┌──
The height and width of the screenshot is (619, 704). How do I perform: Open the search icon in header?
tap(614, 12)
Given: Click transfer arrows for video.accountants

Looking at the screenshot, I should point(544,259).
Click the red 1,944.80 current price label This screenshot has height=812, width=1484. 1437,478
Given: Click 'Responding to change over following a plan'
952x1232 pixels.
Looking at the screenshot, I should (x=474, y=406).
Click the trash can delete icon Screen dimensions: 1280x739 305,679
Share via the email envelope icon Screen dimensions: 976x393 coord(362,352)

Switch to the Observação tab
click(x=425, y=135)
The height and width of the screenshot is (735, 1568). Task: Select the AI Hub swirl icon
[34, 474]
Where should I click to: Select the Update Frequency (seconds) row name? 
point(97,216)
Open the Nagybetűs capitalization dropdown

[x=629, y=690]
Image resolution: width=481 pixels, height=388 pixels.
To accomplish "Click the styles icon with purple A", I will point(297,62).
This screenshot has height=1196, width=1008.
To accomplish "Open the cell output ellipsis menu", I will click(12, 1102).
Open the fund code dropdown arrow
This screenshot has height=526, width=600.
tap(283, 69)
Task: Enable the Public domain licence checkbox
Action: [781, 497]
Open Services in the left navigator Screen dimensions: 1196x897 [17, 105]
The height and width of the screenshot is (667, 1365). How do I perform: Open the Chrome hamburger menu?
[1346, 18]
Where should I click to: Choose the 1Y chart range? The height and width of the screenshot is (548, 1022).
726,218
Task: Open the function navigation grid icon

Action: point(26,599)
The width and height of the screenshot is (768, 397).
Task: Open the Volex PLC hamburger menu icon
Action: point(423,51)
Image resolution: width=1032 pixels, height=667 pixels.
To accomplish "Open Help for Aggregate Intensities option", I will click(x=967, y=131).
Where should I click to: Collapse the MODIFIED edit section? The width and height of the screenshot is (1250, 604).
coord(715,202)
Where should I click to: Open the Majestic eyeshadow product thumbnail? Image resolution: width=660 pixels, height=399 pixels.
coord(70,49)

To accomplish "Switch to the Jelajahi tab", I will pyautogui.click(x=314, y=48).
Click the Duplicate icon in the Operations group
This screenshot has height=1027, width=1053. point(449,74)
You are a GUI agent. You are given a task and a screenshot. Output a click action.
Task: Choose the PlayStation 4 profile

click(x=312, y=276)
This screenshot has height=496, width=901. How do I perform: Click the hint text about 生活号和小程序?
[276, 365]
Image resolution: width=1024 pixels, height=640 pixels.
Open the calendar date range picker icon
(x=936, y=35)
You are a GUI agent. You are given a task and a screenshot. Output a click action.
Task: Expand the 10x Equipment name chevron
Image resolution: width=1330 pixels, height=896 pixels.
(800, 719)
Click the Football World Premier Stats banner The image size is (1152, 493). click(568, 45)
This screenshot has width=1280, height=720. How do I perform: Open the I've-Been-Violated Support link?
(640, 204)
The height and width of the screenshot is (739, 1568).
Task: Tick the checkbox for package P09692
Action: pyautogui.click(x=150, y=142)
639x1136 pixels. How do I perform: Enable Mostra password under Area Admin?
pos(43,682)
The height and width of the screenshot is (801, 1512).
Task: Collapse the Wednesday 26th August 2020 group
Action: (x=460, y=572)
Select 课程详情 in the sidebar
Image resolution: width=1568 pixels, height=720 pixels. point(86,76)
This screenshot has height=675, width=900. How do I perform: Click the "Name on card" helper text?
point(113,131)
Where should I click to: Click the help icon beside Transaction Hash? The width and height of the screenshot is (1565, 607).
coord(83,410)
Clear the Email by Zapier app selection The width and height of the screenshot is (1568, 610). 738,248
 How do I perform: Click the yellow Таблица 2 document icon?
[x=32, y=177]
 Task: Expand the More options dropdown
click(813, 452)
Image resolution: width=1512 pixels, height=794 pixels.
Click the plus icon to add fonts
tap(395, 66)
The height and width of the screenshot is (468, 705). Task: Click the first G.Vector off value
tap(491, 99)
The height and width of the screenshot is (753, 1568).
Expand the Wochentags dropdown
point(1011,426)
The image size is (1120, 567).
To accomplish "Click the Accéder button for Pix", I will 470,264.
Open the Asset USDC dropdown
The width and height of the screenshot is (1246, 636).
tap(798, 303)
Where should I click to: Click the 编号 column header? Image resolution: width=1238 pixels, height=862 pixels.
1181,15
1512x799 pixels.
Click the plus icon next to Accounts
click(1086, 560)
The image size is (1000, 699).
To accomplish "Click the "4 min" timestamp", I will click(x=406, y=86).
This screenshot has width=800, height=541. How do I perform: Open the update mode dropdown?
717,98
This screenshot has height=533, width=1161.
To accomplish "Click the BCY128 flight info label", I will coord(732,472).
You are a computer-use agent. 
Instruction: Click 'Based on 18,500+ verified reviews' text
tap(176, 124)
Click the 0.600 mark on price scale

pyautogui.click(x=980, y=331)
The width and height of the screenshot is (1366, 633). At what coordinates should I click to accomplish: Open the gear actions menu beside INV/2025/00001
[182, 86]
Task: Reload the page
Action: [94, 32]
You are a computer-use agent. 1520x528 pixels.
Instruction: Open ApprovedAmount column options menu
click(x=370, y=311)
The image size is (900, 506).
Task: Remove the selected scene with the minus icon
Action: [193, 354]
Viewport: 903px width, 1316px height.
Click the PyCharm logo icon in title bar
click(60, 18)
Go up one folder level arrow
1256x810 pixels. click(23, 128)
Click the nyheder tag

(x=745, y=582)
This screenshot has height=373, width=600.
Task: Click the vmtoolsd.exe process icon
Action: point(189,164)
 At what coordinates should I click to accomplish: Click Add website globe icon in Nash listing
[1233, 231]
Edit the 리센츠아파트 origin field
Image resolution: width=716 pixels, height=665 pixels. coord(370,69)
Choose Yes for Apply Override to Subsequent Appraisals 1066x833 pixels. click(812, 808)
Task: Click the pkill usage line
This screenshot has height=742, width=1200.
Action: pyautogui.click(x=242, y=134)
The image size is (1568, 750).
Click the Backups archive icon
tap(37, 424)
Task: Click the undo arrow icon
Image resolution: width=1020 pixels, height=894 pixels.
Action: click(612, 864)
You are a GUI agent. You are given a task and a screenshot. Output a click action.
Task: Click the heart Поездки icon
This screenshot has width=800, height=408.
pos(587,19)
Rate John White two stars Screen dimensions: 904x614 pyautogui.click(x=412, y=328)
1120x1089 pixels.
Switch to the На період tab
└──
**What the task asks:** Set every record down again exactly as written.

**Output:**
The height and width of the screenshot is (619, 704). How do I perform: Open the search icon in header?
tap(614, 12)
Given: Click transfer arrows for video.accountants

Looking at the screenshot, I should point(544,259).
Click the red 1,944.80 current price label This screenshot has height=812, width=1484. 1437,478
Given: Click 'Responding to change over following a plan'
952x1232 pixels.
Looking at the screenshot, I should (x=474, y=406).
Click the trash can delete icon Screen dimensions: 1280x739 305,679
Share via the email envelope icon Screen dimensions: 976x393 coord(362,352)

Switch to the Observação tab
click(x=425, y=135)
The height and width of the screenshot is (735, 1568). Task: Select the AI Hub swirl icon
[34, 474]
Where should I click to: Select the Update Frequency (seconds) row name? 
point(97,216)
Open the Nagybetűs capitalization dropdown

[x=629, y=690]
Image resolution: width=481 pixels, height=388 pixels.
To accomplish "Click the styles icon with purple A", I will point(297,62).
This screenshot has height=1196, width=1008.
To accomplish "Open the cell output ellipsis menu", I will click(12, 1102).
Open the fund code dropdown arrow
This screenshot has height=526, width=600.
tap(283, 69)
Task: Enable the Public domain licence checkbox
Action: [781, 497]
Open Services in the left navigator Screen dimensions: 1196x897 [17, 105]
The height and width of the screenshot is (667, 1365). How do I perform: Open the Chrome hamburger menu?
[1346, 18]
Where should I click to: Choose the 1Y chart range? The height and width of the screenshot is (548, 1022).
726,218
Task: Open the function navigation grid icon

Action: point(26,599)
The width and height of the screenshot is (768, 397).
Task: Open the Volex PLC hamburger menu icon
Action: point(423,51)
Image resolution: width=1032 pixels, height=667 pixels.
To accomplish "Open Help for Aggregate Intensities option", I will click(x=967, y=131).
Where should I click to: Collapse the MODIFIED edit section? The width and height of the screenshot is (1250, 604).
coord(715,202)
Where should I click to: Open the Majestic eyeshadow product thumbnail? Image resolution: width=660 pixels, height=399 pixels.
coord(70,49)

To accomplish "Switch to the Jelajahi tab", I will pyautogui.click(x=314, y=48).
Click the Duplicate icon in the Operations group
This screenshot has height=1027, width=1053. point(449,74)
You are a GUI agent. You are given a task and a screenshot. Output a click action.
Task: Choose the PlayStation 4 profile

click(x=312, y=276)
This screenshot has height=496, width=901. How do I perform: Click the hint text about 生活号和小程序?
[276, 365]
Image resolution: width=1024 pixels, height=640 pixels.
Open the calendar date range picker icon
(x=936, y=35)
You are a GUI agent. You are given a task and a screenshot. Output a click action.
Task: Expand the 10x Equipment name chevron
Image resolution: width=1330 pixels, height=896 pixels.
(800, 719)
Click the Football World Premier Stats banner The image size is (1152, 493). click(568, 45)
This screenshot has width=1280, height=720. How do I perform: Open the I've-Been-Violated Support link?
(640, 204)
The height and width of the screenshot is (739, 1568).
Task: Tick the checkbox for package P09692
Action: pyautogui.click(x=150, y=142)
639x1136 pixels. How do I perform: Enable Mostra password under Area Admin?
pos(43,682)
The height and width of the screenshot is (801, 1512).
Task: Collapse the Wednesday 26th August 2020 group
Action: (x=460, y=572)
Select 课程详情 in the sidebar
Image resolution: width=1568 pixels, height=720 pixels. point(86,76)
This screenshot has height=675, width=900. How do I perform: Click the "Name on card" helper text?
point(113,131)
Where should I click to: Click the help icon beside Transaction Hash? The width and height of the screenshot is (1565, 607).
coord(83,410)
Clear the Email by Zapier app selection The width and height of the screenshot is (1568, 610). 738,248
 How do I perform: Click the yellow Таблица 2 document icon?
[x=32, y=177]
 Task: Expand the More options dropdown
click(813, 452)
Image resolution: width=1512 pixels, height=794 pixels.
Click the plus icon to add fonts
tap(395, 66)
The height and width of the screenshot is (468, 705). Task: Click the first G.Vector off value
tap(491, 99)
The height and width of the screenshot is (753, 1568).
Expand the Wochentags dropdown
point(1011,426)
The image size is (1120, 567).
To accomplish "Click the Accéder button for Pix", I will 470,264.
Open the Asset USDC dropdown
The width and height of the screenshot is (1246, 636).
tap(798, 303)
Where should I click to: Click the 编号 column header? Image resolution: width=1238 pixels, height=862 pixels.
1181,15
1512x799 pixels.
Click the plus icon next to Accounts
click(1086, 560)
The image size is (1000, 699).
To accomplish "Click the "4 min" timestamp", I will click(x=406, y=86).
This screenshot has width=800, height=541. How do I perform: Open the update mode dropdown?
717,98
This screenshot has height=533, width=1161.
To accomplish "Click the BCY128 flight info label", I will coord(732,472).
You are a computer-use agent. 
Instruction: Click 'Based on 18,500+ verified reviews' text
tap(176, 124)
Click the 0.600 mark on price scale

pyautogui.click(x=980, y=331)
The width and height of the screenshot is (1366, 633). At what coordinates should I click to accomplish: Open the gear actions menu beside INV/2025/00001
[182, 86]
Task: Reload the page
Action: [94, 32]
You are a computer-use agent. 1520x528 pixels.
Instruction: Open ApprovedAmount column options menu
click(x=370, y=311)
The image size is (900, 506).
Task: Remove the selected scene with the minus icon
Action: [193, 354]
Viewport: 903px width, 1316px height.
Click the PyCharm logo icon in title bar
click(60, 18)
Go up one folder level arrow
1256x810 pixels. click(23, 128)
Click the nyheder tag

(x=745, y=582)
This screenshot has height=373, width=600.
Task: Click the vmtoolsd.exe process icon
Action: point(189,164)
 At what coordinates should I click to accomplish: Click Add website globe icon in Nash listing
[1233, 231]
Edit the 리센츠아파트 origin field
Image resolution: width=716 pixels, height=665 pixels. coord(370,69)
Choose Yes for Apply Override to Subsequent Appraisals 1066x833 pixels. click(812, 808)
Task: Click the pkill usage line
This screenshot has height=742, width=1200.
Action: pyautogui.click(x=242, y=134)
The image size is (1568, 750).
Click the Backups archive icon
tap(37, 424)
Task: Click the undo arrow icon
Image resolution: width=1020 pixels, height=894 pixels.
Action: click(612, 864)
You are a GUI agent. You are given a task and a screenshot. Output a click action.
Task: Click the heart Поездки icon
This screenshot has width=800, height=408.
pos(587,19)
Rate John White two stars Screen dimensions: 904x614 pyautogui.click(x=412, y=328)
1120x1089 pixels.
Switch to the На період tab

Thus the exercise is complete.